Thursday, April 28, 2011

Turning Buddhistic

Because of one thing and other, I am retraining my mind.
Allez-oop!
It takes longer than you think and involves a lot of breathing.
So, I joined a meditation class.
It helped and I discovered I haven't been breathing efficiently, in accordance with new EU guidelines.

I also discovered that sitting with my legs crossed is far more difficult than it used to be and one leg kept pinging off the top of the other like a spring recoiling.

As it happened, the meditation class was run by a Buddhist nun.  (Hello Yeshe!)
When the class finished, I was worried that my breathing might return to pre-decimalisation standard and so Yeshe invited our class to join her in further study at the centre in Peterborough.

I was terribly unsure as it all sounded a bit religious to me.

Unbelievably, I used to be an RE teacher (and yes dear ex-pupils, your bedouin tents were outstanding. I remember each and every one of them) and so tend to be open minded about these things, if consistently non committal.
Yeshe says that at no point do we ever need to become a Buddhist if it isn't our inclination and I must say, that's a relief.  There would have to be an awful lots of leg crossing practise (kids might be reading) before I got to that stage. Moreover, yellow and orange really don't compliment my skin tone, hair and wrinkles; and they attract wasps.
 If I had a choice, I'd adopt any religion that celebrated constantly with lots of music and dancing and colourful  clothes, jewellery, alcohol and low grade alternative substances. But then again, I could have been  maximising my breath as a matter of course by now if I'd avoided all those.

Dataset extract.
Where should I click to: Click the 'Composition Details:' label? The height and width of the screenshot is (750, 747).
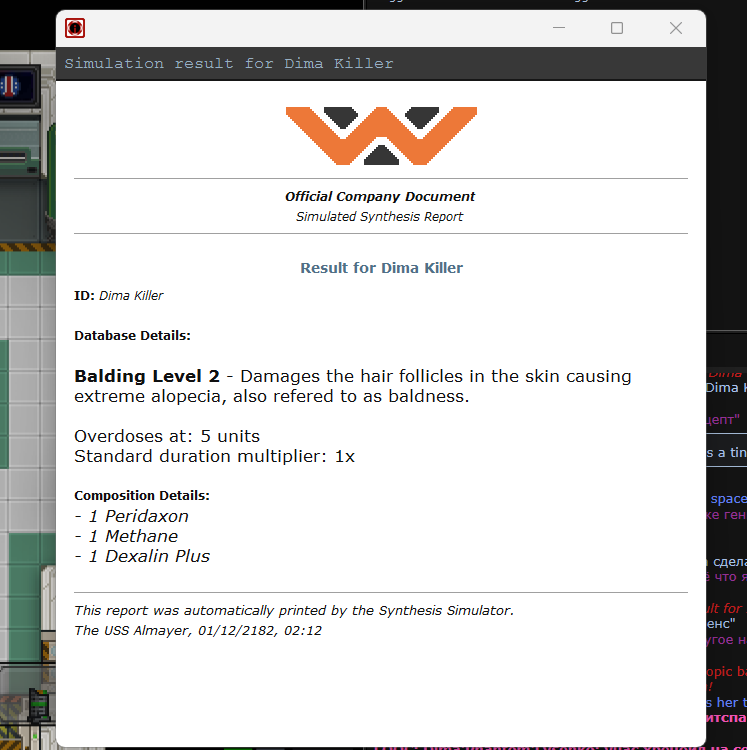coord(142,495)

Direction 1.
Write out the passage of the meditation blog post starting with "When the class" and going on through "centre in Peterborough.", word for word.
Direction 2.
Resume the meditation blog post with new sentences following its last one.

Written answer 1.
When the class finished, I was worried that my breathing might return to pre-decimalisation standard and so Yeshe invited our class to join her in further study at the centre in Peterborough.

Written answer 2.
Anyway, in order to learn how to meditate with focus, last night was my first night of 'Eight Steps to Happiness'.  I struggle to find the right word for 'acting as a Buddhist would' or 'adopting Buddhist principles' so I invented Bhuddistic, and it does the job for me.

Anyway, considering that this is a passage from my other blog :

"There was a look of grave concern and heartfelt sympathy on her face that made me want to kick her head in. I  used to work in social services and never saw an honest-to-goodness do-gooder in the 10 years I was there. I've seen one now and it ain't pretty. It gives you rosacea,"


then I would say that I had some way to go before I get Buddhistic and can offer up peace, love and understanding to all beings.   (I often wonder about that bit-does it include wasps? Or rats? Surely I shouldn't let those little fockers live?)

As I say, some way to go.

To sum up,  last night I bought the book, had a bit of a discussion, ate a cheese sandwich and fell asleep - twice - during meditation. No discernible shift so far but will keep you posted..xx




3 comments:

  1. Any pointers on the path to enlightenment would be greatly appreciated.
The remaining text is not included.